__THE PROBLEM__
Revise the rows below by changing every occurrence of "Where should I click to:" to "Which point should I select to:" and leaving everything else unchanged. Leave the pictures out of your answer.

◆ ◆ ◆ ◆ ◆ ◆ ◆

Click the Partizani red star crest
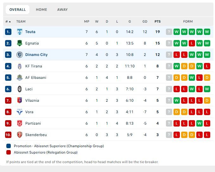The height and width of the screenshot is (172, 215). click(x=19, y=123)
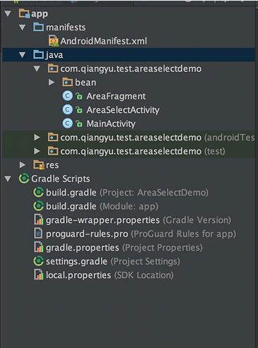This screenshot has height=348, width=258.
Task: Collapse the app module node
Action: (8, 13)
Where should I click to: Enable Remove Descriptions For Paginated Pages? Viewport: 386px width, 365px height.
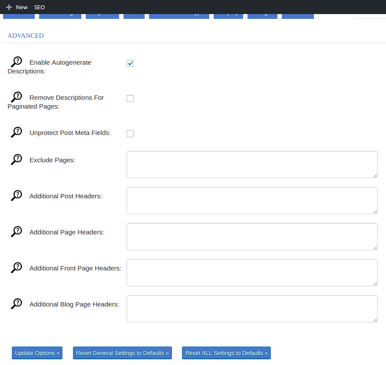(x=130, y=98)
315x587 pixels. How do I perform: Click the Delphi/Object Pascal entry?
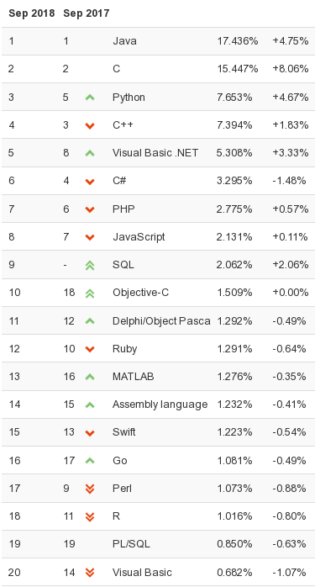click(161, 321)
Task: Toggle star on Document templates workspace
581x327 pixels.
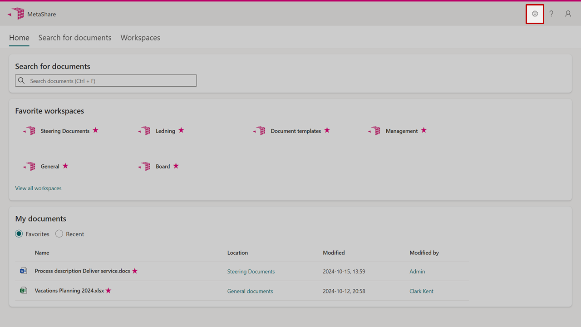Action: [x=327, y=130]
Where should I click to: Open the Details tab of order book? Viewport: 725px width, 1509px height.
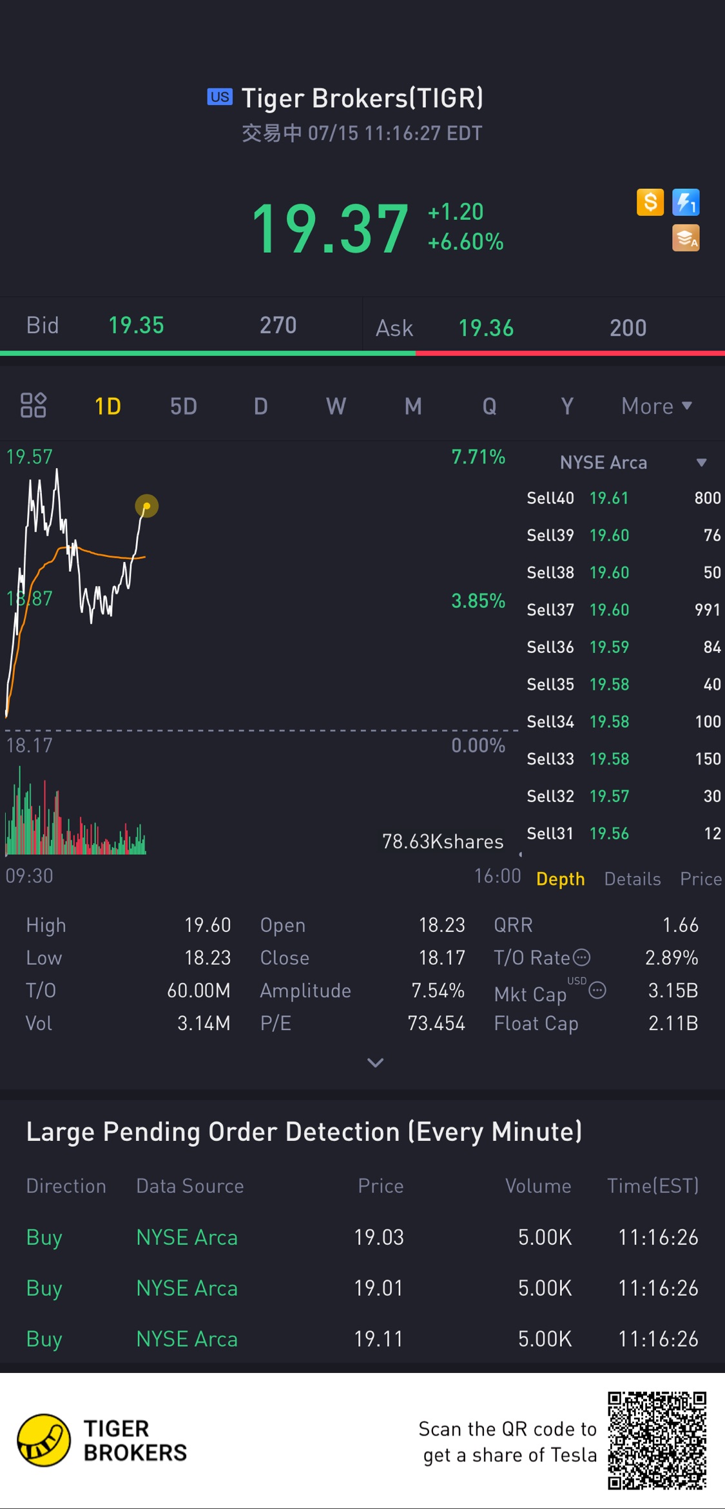[632, 879]
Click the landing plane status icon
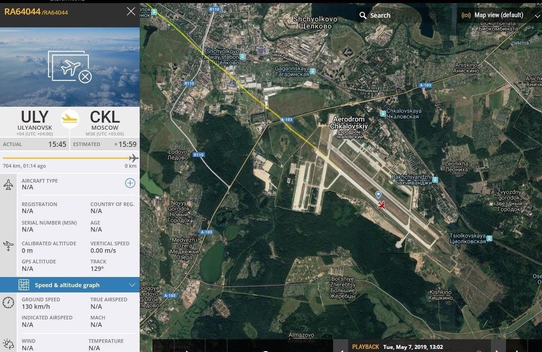Image resolution: width=542 pixels, height=352 pixels. (x=70, y=119)
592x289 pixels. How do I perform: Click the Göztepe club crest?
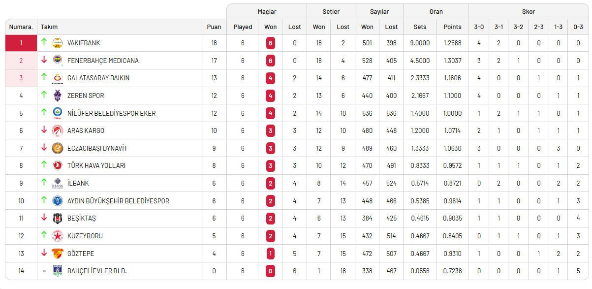[58, 253]
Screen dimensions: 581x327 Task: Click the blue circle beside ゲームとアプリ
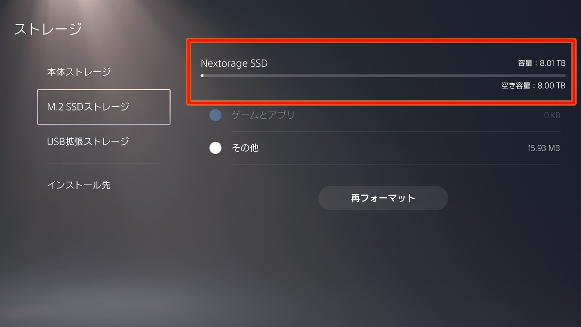(215, 115)
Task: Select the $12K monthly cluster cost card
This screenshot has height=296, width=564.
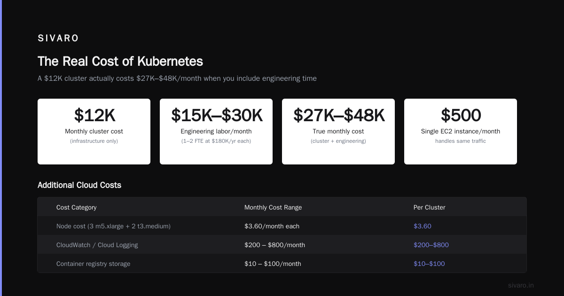Action: 94,132
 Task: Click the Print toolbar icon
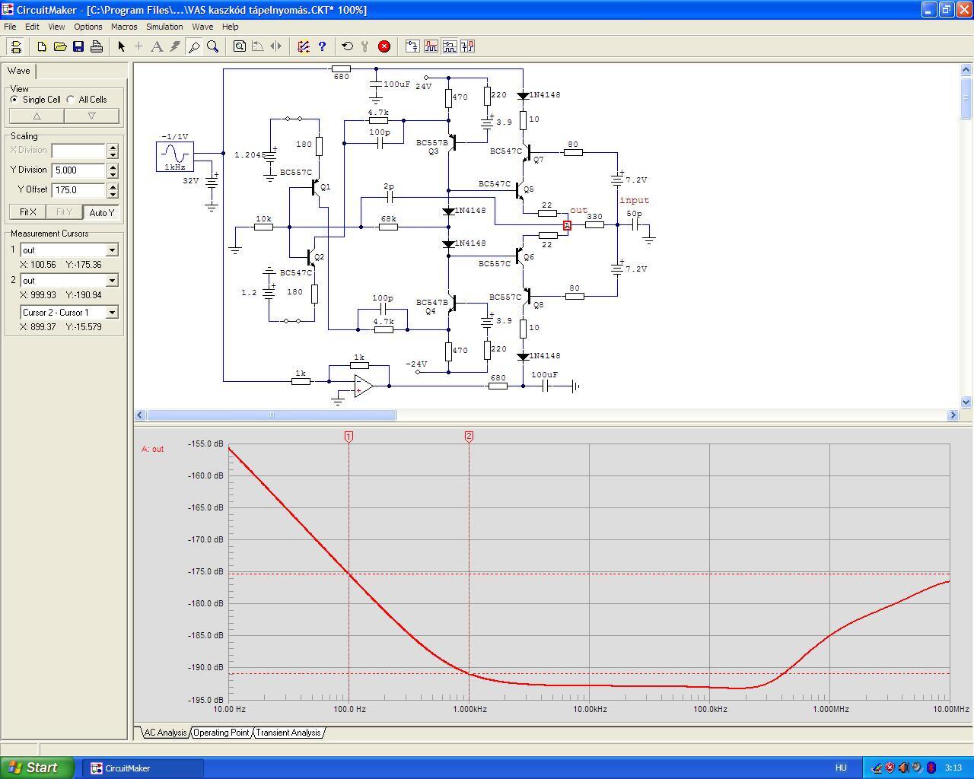tap(97, 46)
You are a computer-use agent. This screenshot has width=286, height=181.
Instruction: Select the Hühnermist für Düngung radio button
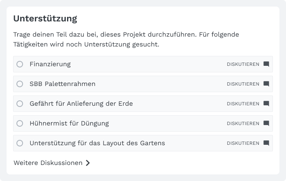tap(20, 123)
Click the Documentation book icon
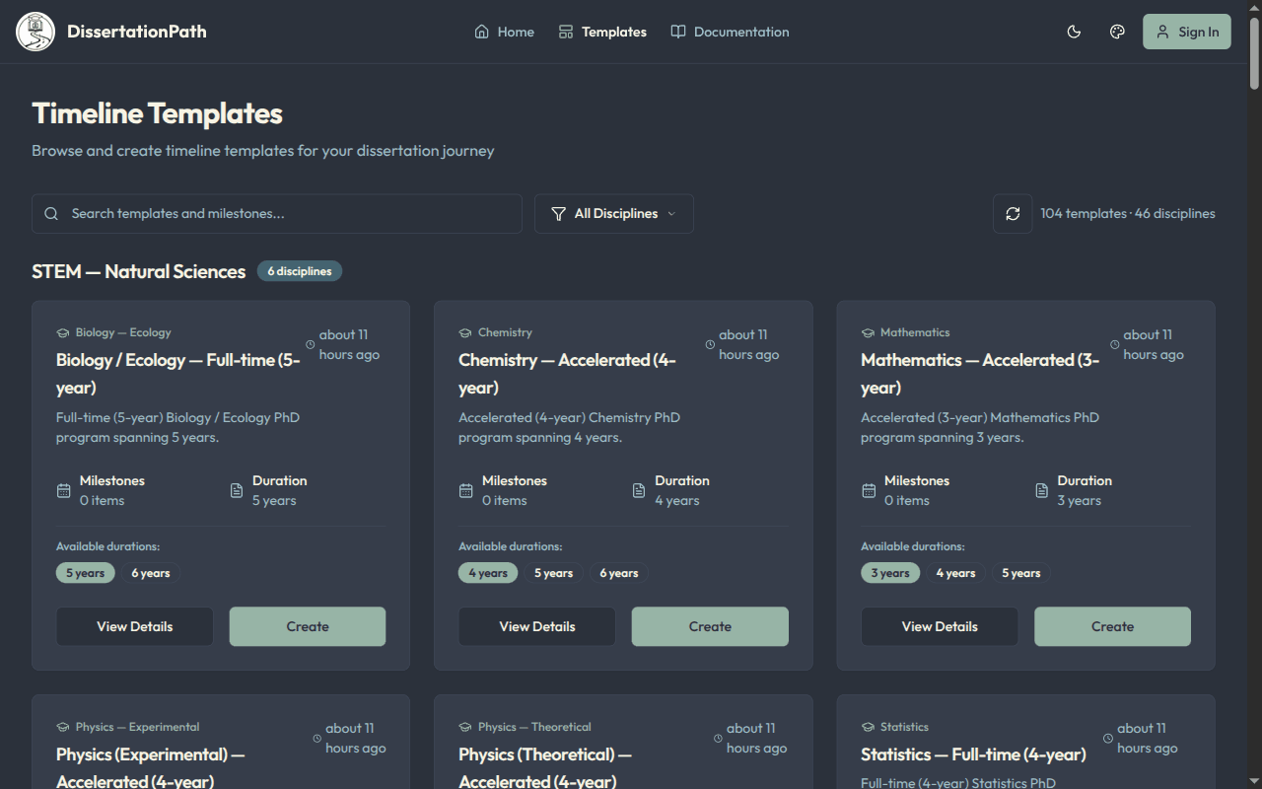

◆ ◆ ◆ ◆ ◆ ◆ ◆

__RESULT__
Click the Partizani red star crest
The height and width of the screenshot is (172, 215). click(x=19, y=123)
This screenshot has height=348, width=258.
Task: Collapse the app module node
Action: (8, 13)
Which point should I select to: Enable Remove Descriptions For Paginated Pages? Viewport: 386px width, 365px height.
(x=130, y=98)
315x587 pixels. How do I perform: Click the Delphi/Object Pascal entry?
click(161, 321)
Task: Toggle star on Document templates workspace
581x327 pixels.
Action: [x=327, y=130]
Which point should I select to: Open the Details tab of order book? Viewport: 725px width, 1509px height.
[632, 879]
Click the landing plane status icon
Image resolution: width=542 pixels, height=352 pixels. (x=70, y=119)
592x289 pixels. How do I perform: Click the Göztepe club crest?
[58, 253]
Screen dimensions: 581x327 Task: Click the blue circle beside ゲームとアプリ
(215, 115)
Task: Select the $12K monthly cluster cost card
This screenshot has height=296, width=564.
Action: 94,132
 Task: Click the Print toolbar icon
tap(97, 46)
You are a computer-use agent. This screenshot has width=286, height=181.
Instruction: Select the Hühnermist für Düngung radio button
tap(20, 123)
Click the Documentation book icon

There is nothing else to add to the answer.